* LISTED RECORDS:
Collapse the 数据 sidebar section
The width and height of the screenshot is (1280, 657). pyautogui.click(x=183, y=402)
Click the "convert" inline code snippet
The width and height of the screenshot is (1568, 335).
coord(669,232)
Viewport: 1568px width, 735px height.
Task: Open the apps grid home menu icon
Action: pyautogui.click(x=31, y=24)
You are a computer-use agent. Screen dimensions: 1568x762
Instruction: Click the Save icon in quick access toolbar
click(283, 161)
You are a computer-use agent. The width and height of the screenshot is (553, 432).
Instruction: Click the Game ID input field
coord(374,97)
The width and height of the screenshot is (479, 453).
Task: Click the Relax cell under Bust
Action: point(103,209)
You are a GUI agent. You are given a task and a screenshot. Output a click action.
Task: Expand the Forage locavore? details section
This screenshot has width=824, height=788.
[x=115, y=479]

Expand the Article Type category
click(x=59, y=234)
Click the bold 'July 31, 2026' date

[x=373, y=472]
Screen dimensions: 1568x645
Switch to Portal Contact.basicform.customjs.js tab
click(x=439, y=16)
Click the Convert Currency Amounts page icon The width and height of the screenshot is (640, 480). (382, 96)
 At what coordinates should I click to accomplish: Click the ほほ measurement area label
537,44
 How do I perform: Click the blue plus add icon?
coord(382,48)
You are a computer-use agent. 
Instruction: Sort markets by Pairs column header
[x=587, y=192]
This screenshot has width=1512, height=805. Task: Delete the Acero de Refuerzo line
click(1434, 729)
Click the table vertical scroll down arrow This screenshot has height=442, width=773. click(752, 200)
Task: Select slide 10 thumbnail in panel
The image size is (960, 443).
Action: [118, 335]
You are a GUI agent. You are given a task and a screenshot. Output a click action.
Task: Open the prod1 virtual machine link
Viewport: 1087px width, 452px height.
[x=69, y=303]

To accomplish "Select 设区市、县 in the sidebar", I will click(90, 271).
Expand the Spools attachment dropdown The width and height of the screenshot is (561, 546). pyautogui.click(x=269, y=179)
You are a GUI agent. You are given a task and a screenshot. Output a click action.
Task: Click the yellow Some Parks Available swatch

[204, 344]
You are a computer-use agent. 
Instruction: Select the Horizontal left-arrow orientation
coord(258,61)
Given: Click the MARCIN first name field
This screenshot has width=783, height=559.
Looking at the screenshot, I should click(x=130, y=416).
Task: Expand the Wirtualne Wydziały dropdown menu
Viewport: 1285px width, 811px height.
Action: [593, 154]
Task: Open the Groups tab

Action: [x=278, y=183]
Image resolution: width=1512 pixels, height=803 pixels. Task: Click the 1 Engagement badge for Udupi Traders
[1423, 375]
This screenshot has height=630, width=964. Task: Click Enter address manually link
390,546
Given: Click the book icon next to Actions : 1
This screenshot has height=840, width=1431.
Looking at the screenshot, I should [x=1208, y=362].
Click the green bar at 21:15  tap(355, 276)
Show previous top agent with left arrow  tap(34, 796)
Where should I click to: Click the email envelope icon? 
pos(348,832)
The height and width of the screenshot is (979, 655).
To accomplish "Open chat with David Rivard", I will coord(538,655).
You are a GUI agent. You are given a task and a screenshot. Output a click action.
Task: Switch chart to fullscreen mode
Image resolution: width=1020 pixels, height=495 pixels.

* WORK ORDER: Every entry must appear again in the answer, exactly as written.

* RESULT FOR THIS EXERCISE:
Collapse the 数据 sidebar section
The width and height of the screenshot is (1280, 657). pyautogui.click(x=183, y=402)
Click the "convert" inline code snippet
The width and height of the screenshot is (1568, 335).
coord(669,232)
Viewport: 1568px width, 735px height.
Task: Open the apps grid home menu icon
Action: pyautogui.click(x=31, y=24)
You are a computer-use agent. Screen dimensions: 1568x762
Instruction: Click the Save icon in quick access toolbar
click(283, 161)
You are a computer-use agent. The width and height of the screenshot is (553, 432).
Instruction: Click the Game ID input field
coord(374,97)
The width and height of the screenshot is (479, 453).
Task: Click the Relax cell under Bust
Action: point(103,209)
You are a GUI agent. You are given a task and a screenshot. Output a click action.
Task: Expand the Forage locavore? details section
This screenshot has width=824, height=788.
[x=115, y=479]

Expand the Article Type category
click(x=59, y=234)
Click the bold 'July 31, 2026' date

[x=373, y=472]
Screen dimensions: 1568x645
Switch to Portal Contact.basicform.customjs.js tab
click(x=439, y=16)
Click the Convert Currency Amounts page icon The width and height of the screenshot is (640, 480). (382, 96)
 At what coordinates should I click to accomplish: Click the ほほ measurement area label
537,44
 How do I perform: Click the blue plus add icon?
coord(382,48)
You are a computer-use agent. 
Instruction: Sort markets by Pairs column header
[x=587, y=192]
This screenshot has width=1512, height=805. Task: Delete the Acero de Refuerzo line
click(1434, 729)
Click the table vertical scroll down arrow This screenshot has height=442, width=773. click(752, 200)
Task: Select slide 10 thumbnail in panel
The image size is (960, 443).
Action: [118, 335]
You are a GUI agent. You are given a task and a screenshot. Output a click action.
Task: Open the prod1 virtual machine link
Viewport: 1087px width, 452px height.
[x=69, y=303]

To accomplish "Select 设区市、县 in the sidebar", I will click(90, 271).
Expand the Spools attachment dropdown The width and height of the screenshot is (561, 546). pyautogui.click(x=269, y=179)
You are a GUI agent. You are given a task and a screenshot. Output a click action.
Task: Click the yellow Some Parks Available swatch

[204, 344]
You are a computer-use agent. 
Instruction: Select the Horizontal left-arrow orientation
coord(258,61)
Given: Click the MARCIN first name field
This screenshot has width=783, height=559.
Looking at the screenshot, I should click(x=130, y=416).
Task: Expand the Wirtualne Wydziały dropdown menu
Viewport: 1285px width, 811px height.
Action: [593, 154]
Task: Open the Groups tab

Action: [x=278, y=183]
Image resolution: width=1512 pixels, height=803 pixels. Task: Click the 1 Engagement badge for Udupi Traders
[1423, 375]
This screenshot has height=630, width=964. Task: Click Enter address manually link
390,546
Given: Click the book icon next to Actions : 1
This screenshot has height=840, width=1431.
Looking at the screenshot, I should [x=1208, y=362].
Click the green bar at 21:15  tap(355, 276)
Show previous top agent with left arrow  tap(34, 796)
Where should I click to: Click the email envelope icon? 
pos(348,832)
The height and width of the screenshot is (979, 655).
To accomplish "Open chat with David Rivard", I will coord(538,655).
You are a GUI agent. You are given a task and a screenshot. Output a click action.
Task: Switch chart to fullscreen mode
Image resolution: width=1020 pixels, height=495 pixels.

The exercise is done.